Even if you didn't succeed at updating _all_ dependencies, if you
have patches for some of them, please send them. It will help people
in the future with updating rust-analyzer or other rust packages.
And is it necessary to update _all_ dependencies? For comparison,
graphical applications usually compile just fine even if gtk+ or glibc
are somewhat old.
> In addition to that, rust-analyzer is under heavy development and
> there is a release every month. Many people will want to use the
> nightly version too.
For many people, a vaguely recent-ish version would be sufficient. At
least, that's the case for C, GCC and Clang.
> As long as there is rust and rust-cargo in Guix, then rust-analyzer
> can be easily compiled and installed from git with "cargo xtask
> install --server" using the rust-cargo system.
>
> I'd suggest that a Guix package for rust-analyzer is not needed,
> especially due to the excessive time required to update its package
> definition and all of the vendored dependency crates,
What is the point of a distribution if it not distributing packages?
Removing a package for being ~two months old and pointing users to
Rust's equivalent of "curl ... | bash -" instead seems a disservice to
users to me.
If I just do ‘cargo xtask install --server", how do I know if it isn't
bundling anything or containing malware? Modifying the source code
seems also non-trivial, compared to Guix where one can do things like
--with-patch.
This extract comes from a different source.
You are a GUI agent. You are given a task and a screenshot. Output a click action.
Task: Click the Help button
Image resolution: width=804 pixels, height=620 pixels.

What about statelessness, reproducibility, time-
machine, the SWH fallback and sharing substitutes on the local network?
It might be possible to do "cargo xtask install --server", but many
advantages of Guix would be lost.
> and focus should instead be on rust and rust-cargo.
Indeed, e.g. it would be nice to figure out how to eliminate #:skip-
build?, replace #:cargo-inputs by regular inputs, figure out how to
stop having to package multiple versions of the same package.
Greetings,
Maxime.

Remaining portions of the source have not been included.